## DIRECTIONS
Without altering anything, repeat each of the records.

## MATERIAL PROVIDED
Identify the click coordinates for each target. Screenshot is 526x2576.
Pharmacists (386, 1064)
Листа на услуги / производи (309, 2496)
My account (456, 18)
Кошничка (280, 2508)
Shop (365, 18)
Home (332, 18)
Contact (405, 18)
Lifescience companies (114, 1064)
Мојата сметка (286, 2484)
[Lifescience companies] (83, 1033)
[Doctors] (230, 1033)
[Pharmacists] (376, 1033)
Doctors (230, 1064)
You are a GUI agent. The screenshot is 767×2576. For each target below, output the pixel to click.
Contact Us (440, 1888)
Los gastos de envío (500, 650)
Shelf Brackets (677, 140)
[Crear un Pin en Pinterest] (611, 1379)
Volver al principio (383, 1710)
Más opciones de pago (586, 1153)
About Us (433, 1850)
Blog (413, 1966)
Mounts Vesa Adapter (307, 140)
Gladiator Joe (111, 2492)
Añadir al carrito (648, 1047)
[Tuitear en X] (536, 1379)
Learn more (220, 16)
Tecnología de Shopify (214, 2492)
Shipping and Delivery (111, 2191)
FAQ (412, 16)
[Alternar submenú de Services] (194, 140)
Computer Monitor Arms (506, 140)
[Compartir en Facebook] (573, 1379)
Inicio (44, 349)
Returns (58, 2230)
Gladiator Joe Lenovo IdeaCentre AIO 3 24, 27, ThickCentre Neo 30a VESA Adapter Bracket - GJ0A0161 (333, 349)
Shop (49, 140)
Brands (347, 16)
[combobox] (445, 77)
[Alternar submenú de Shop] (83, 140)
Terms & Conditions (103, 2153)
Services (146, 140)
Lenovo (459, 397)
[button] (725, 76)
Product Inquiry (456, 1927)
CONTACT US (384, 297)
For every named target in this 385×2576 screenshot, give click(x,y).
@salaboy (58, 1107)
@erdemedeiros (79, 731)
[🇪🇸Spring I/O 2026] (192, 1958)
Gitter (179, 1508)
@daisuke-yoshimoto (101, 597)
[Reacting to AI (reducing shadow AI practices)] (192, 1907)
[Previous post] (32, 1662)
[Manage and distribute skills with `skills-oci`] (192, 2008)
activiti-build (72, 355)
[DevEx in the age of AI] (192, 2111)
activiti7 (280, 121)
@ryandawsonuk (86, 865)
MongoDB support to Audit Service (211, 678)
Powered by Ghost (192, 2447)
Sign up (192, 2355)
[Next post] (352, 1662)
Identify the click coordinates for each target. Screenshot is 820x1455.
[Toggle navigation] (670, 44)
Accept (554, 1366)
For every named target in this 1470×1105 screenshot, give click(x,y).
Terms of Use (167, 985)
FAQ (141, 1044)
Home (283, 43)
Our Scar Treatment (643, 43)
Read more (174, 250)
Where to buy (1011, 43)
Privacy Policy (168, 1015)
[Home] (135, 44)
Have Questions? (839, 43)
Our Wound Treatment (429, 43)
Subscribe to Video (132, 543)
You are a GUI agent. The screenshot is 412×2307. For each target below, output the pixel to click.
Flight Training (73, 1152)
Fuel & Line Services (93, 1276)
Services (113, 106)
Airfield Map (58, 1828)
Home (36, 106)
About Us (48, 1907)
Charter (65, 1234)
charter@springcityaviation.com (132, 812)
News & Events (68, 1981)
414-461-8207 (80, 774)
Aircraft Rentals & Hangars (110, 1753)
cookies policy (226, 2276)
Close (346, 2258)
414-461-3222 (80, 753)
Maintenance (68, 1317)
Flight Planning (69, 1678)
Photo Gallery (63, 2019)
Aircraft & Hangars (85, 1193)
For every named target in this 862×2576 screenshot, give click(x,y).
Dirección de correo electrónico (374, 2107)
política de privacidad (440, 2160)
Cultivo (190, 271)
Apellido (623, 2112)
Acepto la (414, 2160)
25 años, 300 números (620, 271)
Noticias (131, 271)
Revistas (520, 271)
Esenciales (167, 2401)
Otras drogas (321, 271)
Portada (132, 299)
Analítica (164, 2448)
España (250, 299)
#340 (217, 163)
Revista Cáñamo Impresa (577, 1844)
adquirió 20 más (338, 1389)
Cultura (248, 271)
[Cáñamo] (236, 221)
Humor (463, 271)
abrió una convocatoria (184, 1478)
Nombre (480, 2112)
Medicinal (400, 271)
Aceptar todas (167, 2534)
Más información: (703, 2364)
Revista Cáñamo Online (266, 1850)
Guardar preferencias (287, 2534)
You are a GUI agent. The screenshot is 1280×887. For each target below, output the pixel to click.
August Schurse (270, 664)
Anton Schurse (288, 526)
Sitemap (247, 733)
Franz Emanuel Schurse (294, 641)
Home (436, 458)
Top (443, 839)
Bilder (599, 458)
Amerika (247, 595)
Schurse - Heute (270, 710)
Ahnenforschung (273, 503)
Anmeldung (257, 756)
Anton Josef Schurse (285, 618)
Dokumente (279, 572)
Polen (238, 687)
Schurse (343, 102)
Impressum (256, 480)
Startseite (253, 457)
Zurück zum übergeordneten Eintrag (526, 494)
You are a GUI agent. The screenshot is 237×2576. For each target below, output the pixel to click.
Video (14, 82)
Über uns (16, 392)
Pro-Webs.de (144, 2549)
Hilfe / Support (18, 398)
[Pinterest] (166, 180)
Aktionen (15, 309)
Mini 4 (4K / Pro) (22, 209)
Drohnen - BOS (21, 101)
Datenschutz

## PROBLEM SOLUTION
Identify the click coordinates for each target. Screenshot is 526x2576.
Pharmacists (386, 1064)
Листа на услуги / производи (309, 2496)
My account (456, 18)
Кошничка (280, 2508)
Shop (365, 18)
Home (332, 18)
Contact (405, 18)
Lifescience companies (114, 1064)
Мојата сметка (286, 2484)
[Lifescience companies] (83, 1033)
[Doctors] (230, 1033)
[Pharmacists] (376, 1033)
Doctors (230, 1064)
You are a GUI agent. The screenshot is 767×2576. For each target below, output the pixel to click.
Contact Us (440, 1888)
Los gastos de envío (500, 650)
Shelf Brackets (677, 140)
[Crear un Pin en Pinterest] (611, 1379)
Volver al principio (383, 1710)
Más opciones de pago (586, 1153)
About Us (433, 1850)
Blog (413, 1966)
Mounts Vesa Adapter (307, 140)
Gladiator Joe (111, 2492)
Añadir al carrito (648, 1047)
[Tuitear en X] (536, 1379)
Learn more (220, 16)
Tecnología de Shopify (214, 2492)
Shipping and Delivery (111, 2191)
FAQ (412, 16)
[Alternar submenú de Services] (194, 140)
Computer Monitor Arms (506, 140)
[Compartir en Facebook] (573, 1379)
Inicio (44, 349)
Returns (58, 2230)
Gladiator Joe Lenovo IdeaCentre AIO 3 24, 27, ThickCentre Neo 30a VESA Adapter Bracket - GJ0A0161 (333, 349)
Shop (49, 140)
Brands (347, 16)
[combobox] (445, 77)
[Alternar submenú de Shop] (83, 140)
Terms & Conditions (103, 2153)
Services (146, 140)
Lenovo (459, 397)
[button] (725, 76)
Product Inquiry (456, 1927)
CONTACT US (384, 297)
For every named target in this 385×2576 screenshot, give click(x,y).
@salaboy (58, 1107)
@erdemedeiros (79, 731)
[🇪🇸Spring I/O 2026] (192, 1958)
Gitter (179, 1508)
@daisuke-yoshimoto (101, 597)
[Reacting to AI (reducing shadow AI practices)] (192, 1907)
[Previous post] (32, 1662)
[Manage and distribute skills with `skills-oci`] (192, 2008)
activiti-build (72, 355)
[DevEx in the age of AI] (192, 2111)
activiti7 (280, 121)
@ryandawsonuk (86, 865)
MongoDB support to Audit Service (211, 678)
Powered by Ghost (192, 2447)
Sign up (192, 2355)
[Next post] (352, 1662)
Identify the click coordinates for each target. Screenshot is 820x1455.
[Toggle navigation] (670, 44)
Accept (554, 1366)
For every named target in this 1470×1105 screenshot, give click(x,y).
Terms of Use (167, 985)
FAQ (141, 1044)
Home (283, 43)
Our Scar Treatment (643, 43)
Read more (174, 250)
Where to buy (1011, 43)
Privacy Policy (168, 1015)
[Home] (135, 44)
Have Questions? (839, 43)
Our Wound Treatment (429, 43)
Subscribe to Video (132, 543)
You are a GUI agent. The screenshot is 412×2307. For each target below, output the pixel to click.
Flight Training (73, 1152)
Fuel & Line Services (93, 1276)
Services (113, 106)
Airfield Map (58, 1828)
Home (36, 106)
About Us (48, 1907)
Charter (65, 1234)
charter@springcityaviation.com (132, 812)
News & Events (68, 1981)
414-461-8207 (80, 774)
Aircraft Rentals & Hangars (110, 1753)
cookies policy (226, 2276)
Close (346, 2258)
414-461-3222 (80, 753)
Maintenance (68, 1317)
Flight Planning (69, 1678)
Photo Gallery (63, 2019)
Aircraft & Hangars (85, 1193)
For every named target in this 862×2576 screenshot, give click(x,y).
Dirección de correo electrónico (374, 2107)
política de privacidad (440, 2160)
Cultivo (190, 271)
Apellido (623, 2112)
Acepto la (414, 2160)
25 años, 300 números (620, 271)
Noticias (131, 271)
Revistas (520, 271)
Esenciales (167, 2401)
Otras drogas (321, 271)
Portada (132, 299)
Analítica (164, 2448)
España (250, 299)
#340 (217, 163)
Revista Cáñamo Impresa (577, 1844)
adquirió 20 más (338, 1389)
Cultura (248, 271)
[Cáñamo] (236, 221)
Humor (463, 271)
abrió una convocatoria (184, 1478)
Nombre (480, 2112)
Medicinal (400, 271)
Aceptar todas (167, 2534)
Más información: (703, 2364)
Revista Cáñamo Online (266, 1850)
Guardar preferencias (287, 2534)
You are a GUI agent. The screenshot is 1280×887. For each target below, output the pixel to click.
August Schurse (270, 664)
Anton Schurse (288, 526)
Sitemap (247, 733)
Franz Emanuel Schurse (294, 641)
Home (436, 458)
Top (443, 839)
Bilder (599, 458)
Amerika (247, 595)
Schurse - Heute (270, 710)
Ahnenforschung (273, 503)
Anmeldung (257, 756)
Anton Josef Schurse (285, 618)
Dokumente (279, 572)
Polen (238, 687)
Schurse (343, 102)
Impressum (256, 480)
Startseite (253, 457)
Zurück zum übergeordneten Eintrag (526, 494)
You are a GUI agent. The screenshot is 237×2576. For each target below, output the pixel to click.
Video (14, 82)
Über uns (16, 392)
Pro-Webs.de (144, 2549)
Hilfe / Support (18, 398)
[Pinterest] (166, 180)
Aktionen (15, 309)
Mini 4 (4K / Pro) (22, 209)
Drohnen - BOS (21, 101)
Datenschutz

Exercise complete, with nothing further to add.